According to Statistics Korea on Tuesday, the country’s consumer price index (CPI) in March added 0.4 percent from a year ago after a 0.5 percent gain in the previous month. The last time price gain was so weak was in July 1999 with a 0.3 percent rise amidst recession following the 1997-1998 financial crisis.
The CPI in January to March period grew 0.5 percent on year, the slowest since the quarterly data kept a record in 1965.
Protracted weak inflation accompanying a slow-motion growth is a dangerous recipe for a recession, building up a market rationale for more aggressive policy to prop up the economy including a cut in the policy rate.
Bank of Korea Governor Lee Ju-yeol on Monday reiterated that it was too early to lower the benchmark rate. The BOK’s next rate decision meeting is scheduled on April 18.

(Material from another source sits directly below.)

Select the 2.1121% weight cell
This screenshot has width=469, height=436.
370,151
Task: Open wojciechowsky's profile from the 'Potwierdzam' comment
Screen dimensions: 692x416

Prices of petroleum products plunged 9.6 percent, dragging down the headline inflation by 0.43 percentage point, according to data. Vegetable prices plummeted 12.9 percent to knock off 0.21 percentage point from the headline CPI.
Service charges were up a mere 1.1 percent, lifting the CPI by 0.58 percentage point. The growth was the slowest in more than five years since February 2014.
The statistics bureau said the subdued prices of petroleum products caused by softening global crude prices and the cut in domestic fuel taxes were the biggest factor for the slow inflation last month, together with increased vegetable supplies amid favorable weather conditions and slowdown in service price growth.
Core inflation, which excludes volatile oil and agricultural goods, rose 0.9 percent from a year earlier, also slowing from 1.3 percent in February. The CPI that strips out food and energy categories, the standard of the Organization for Economic Cooperation and Development (OECD), edged up 0.8 percent.
The index for everyday expenses reflecting spending for stable food and utility fees remained on par with the same month a year ago.
The market has added pressure on policymakers with its bet on a lowered rate, with the three-year government bond yielding at 1.727 percent, below the policy rate of 1.75 percent.